-- START Materials provided --

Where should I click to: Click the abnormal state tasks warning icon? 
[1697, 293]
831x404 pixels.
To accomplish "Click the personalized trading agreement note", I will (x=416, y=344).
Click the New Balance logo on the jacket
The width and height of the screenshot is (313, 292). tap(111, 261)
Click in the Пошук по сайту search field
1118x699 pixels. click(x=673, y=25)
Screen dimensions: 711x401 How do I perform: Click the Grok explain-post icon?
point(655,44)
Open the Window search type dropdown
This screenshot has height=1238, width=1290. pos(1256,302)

-- END Materials provided --

→ Exercise
Copy all of the lines above word for word.

→ Result of this task
Where should I click to: Click the abnormal state tasks warning icon? 
[1697, 293]
831x404 pixels.
To accomplish "Click the personalized trading agreement note", I will (x=416, y=344).
Click the New Balance logo on the jacket
The width and height of the screenshot is (313, 292). tap(111, 261)
Click in the Пошук по сайту search field
1118x699 pixels. click(x=673, y=25)
Screen dimensions: 711x401 How do I perform: Click the Grok explain-post icon?
point(655,44)
Open the Window search type dropdown
This screenshot has height=1238, width=1290. pos(1256,302)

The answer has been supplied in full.